» Extract provided:
— START —

Hey, stop watching those videos and read the rest of this blog post. I’m going to get to the real content now.

I had once been told that teachers tell jokes before studying Torah because it opens the heart; that that sense of Simcha lays a good foundation for that hard work of any introspective process. [Shabbat 30b, Pesachim 117a: Even as Rabbah used to say something humorous to his scholars before he commenced [his discourse], in order to amuse them; after that he sat in awe and commenced the lecture.]

This time of year we reflect on some pretty serious questions. Lippman Kanfer Foundation for Living Torah, like many organizations, has a fiscal year end that coincides with the calendar year – which makes it the ideal time to ask ourselves “How are we doing? What went well? What didn’t? Where do we go next?” – The last question my colleague, Jon Woocher, will tackle in a separate post.

Plenty of things went very well this year – we added some terrific new grantees to our roster, we held a series of fruitful conversations exploring how to apply Jewish wisdom, we got our communications up and running, and we piloted an evaluation tool to be able to ask our grantees and partners – how are we doing?

— END —

Word and element pointing entries:
— START —

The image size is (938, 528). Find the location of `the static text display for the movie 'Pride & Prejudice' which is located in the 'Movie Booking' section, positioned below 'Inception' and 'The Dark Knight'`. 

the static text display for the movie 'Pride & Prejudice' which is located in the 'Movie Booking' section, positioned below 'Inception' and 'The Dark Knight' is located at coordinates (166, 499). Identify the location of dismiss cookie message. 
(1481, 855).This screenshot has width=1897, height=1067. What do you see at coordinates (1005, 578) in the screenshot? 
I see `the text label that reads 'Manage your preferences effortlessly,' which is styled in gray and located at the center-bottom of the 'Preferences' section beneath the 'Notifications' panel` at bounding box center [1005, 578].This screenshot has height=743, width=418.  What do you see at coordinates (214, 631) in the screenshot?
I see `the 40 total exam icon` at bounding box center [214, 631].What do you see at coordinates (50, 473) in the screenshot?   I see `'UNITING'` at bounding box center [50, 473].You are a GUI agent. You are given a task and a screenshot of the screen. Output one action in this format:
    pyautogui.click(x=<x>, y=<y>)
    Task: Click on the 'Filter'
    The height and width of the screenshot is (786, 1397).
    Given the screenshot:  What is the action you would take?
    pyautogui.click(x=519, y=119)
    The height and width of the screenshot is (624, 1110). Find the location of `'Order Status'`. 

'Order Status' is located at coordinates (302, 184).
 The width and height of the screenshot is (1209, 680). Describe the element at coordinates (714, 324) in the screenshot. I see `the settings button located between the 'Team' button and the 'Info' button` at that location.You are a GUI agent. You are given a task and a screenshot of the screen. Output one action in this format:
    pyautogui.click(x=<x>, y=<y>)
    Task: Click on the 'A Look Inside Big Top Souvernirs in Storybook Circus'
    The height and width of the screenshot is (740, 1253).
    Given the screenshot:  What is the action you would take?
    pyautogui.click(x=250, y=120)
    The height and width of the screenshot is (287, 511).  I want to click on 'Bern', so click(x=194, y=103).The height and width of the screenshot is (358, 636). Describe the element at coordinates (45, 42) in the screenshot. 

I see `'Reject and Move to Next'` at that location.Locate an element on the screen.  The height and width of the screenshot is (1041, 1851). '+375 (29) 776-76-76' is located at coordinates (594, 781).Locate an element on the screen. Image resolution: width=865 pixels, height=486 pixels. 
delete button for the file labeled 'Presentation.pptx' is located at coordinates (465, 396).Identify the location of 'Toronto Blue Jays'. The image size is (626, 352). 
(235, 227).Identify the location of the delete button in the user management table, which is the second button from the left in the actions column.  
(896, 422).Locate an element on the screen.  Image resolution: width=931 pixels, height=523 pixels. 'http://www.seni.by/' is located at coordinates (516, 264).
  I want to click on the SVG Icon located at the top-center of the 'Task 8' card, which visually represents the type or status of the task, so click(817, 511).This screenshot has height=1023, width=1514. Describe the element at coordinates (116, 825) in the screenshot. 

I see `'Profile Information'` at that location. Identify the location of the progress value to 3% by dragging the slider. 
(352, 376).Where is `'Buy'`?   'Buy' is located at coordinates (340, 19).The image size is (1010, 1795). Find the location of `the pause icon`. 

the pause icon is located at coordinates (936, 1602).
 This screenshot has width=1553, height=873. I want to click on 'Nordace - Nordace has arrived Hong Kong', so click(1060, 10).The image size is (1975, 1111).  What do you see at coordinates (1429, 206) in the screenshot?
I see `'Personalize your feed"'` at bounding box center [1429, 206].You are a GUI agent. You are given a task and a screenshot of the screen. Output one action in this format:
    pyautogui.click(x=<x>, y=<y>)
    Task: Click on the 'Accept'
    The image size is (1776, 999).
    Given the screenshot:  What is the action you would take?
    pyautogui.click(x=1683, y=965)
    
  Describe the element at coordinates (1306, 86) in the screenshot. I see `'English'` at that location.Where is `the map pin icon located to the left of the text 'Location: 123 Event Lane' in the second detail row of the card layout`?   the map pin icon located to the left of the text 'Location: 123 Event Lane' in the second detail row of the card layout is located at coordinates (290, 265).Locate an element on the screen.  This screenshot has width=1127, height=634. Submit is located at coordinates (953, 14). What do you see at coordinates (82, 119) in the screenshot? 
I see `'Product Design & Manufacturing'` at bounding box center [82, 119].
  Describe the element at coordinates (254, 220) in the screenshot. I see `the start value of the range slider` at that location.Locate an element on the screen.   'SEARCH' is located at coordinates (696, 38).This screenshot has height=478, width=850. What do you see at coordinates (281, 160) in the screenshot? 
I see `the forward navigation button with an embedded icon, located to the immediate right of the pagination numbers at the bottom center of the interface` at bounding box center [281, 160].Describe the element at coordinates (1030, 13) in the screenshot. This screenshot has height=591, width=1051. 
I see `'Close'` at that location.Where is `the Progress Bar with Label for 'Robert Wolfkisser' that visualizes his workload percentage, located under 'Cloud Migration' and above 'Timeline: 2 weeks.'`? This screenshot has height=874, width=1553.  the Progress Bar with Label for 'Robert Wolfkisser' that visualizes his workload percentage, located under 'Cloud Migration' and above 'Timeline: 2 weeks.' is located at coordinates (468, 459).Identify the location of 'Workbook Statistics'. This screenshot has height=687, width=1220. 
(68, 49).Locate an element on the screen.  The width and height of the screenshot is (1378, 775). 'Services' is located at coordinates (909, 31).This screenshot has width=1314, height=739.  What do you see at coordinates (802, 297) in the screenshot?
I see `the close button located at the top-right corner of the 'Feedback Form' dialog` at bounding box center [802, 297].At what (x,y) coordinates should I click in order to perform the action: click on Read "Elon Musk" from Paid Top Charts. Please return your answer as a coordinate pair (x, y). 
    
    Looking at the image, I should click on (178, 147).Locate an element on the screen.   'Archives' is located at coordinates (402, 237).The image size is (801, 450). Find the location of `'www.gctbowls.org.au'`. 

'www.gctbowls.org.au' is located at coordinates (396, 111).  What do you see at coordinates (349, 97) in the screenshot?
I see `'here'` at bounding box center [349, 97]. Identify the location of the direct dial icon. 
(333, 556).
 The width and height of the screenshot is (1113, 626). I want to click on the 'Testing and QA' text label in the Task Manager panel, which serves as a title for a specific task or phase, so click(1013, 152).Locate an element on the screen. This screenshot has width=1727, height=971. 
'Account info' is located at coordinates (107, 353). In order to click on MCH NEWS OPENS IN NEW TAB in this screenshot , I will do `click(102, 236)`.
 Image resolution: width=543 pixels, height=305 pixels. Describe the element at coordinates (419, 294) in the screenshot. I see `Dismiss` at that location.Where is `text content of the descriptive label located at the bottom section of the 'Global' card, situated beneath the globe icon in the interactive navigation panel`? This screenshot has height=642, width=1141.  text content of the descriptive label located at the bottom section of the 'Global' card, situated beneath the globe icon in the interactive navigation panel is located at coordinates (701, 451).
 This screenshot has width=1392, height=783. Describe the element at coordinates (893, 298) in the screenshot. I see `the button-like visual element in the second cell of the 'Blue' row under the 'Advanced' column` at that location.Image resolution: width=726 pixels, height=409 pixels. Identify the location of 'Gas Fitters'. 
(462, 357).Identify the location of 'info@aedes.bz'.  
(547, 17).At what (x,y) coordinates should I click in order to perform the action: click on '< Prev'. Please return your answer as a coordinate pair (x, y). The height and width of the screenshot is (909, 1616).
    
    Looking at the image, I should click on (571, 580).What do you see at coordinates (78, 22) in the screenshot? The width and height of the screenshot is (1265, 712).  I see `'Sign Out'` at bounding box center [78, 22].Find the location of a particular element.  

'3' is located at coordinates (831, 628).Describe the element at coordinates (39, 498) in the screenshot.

— END —

» Complete the following:
a – Answer these questions from the blog post above the records, one line each:
(i) According to the passage cited from Shabbat 30b and Pesachim 117a, what did Rabbah do before he commenced his discourse?
(ii) Who will tackle the question "Where do we go next?"
(iii) What tool was piloted this year, and for what purpose?
b – Write what comes next in the blog post about the foundation's year-end reflection, picking up after its final sentence.

» Results for the exercise:
a –
(i) He said something humorous to his scholars to amuse them.
(ii) The writer's colleague, Jon Woocher, in a separate post.
(iii) An evaluation tool, piloted so the foundation could ask its grantees and partners how it is doing.

b –
There are plenty of things that didn’t go as well. Some were large and some were small. Not intending to be comprehensive, but illustrative, want to share with you all some things we learned.

  • We pride ourselves on being a learning organization, all of our grants contain objectives about what we want to learn from them and we ask that our grantees be willing to share what they’ve learned with others. But we haven’t yet done a great job of communicating what they and we have learned with the field. In part, it’s because some grants take a while to have results. In part, it’s because we’ve adequately left time to do the work of reflection and communication – which we’re learning takes more time, contemplation, and effort than we prioritized.
  • We’ve tried to keep our grant process flexible and focused on working with our potential partners iteratively to refine the ideas before presenting them to our board, getting preliminary approval, and moving to a full proposal. Sometimes this works great and reduces the work for the organization. Sometimes it results in a lack of clarity about “how many steps” are left in the process and re-work. We try to communicate effectively, but realize we don’t always succeed.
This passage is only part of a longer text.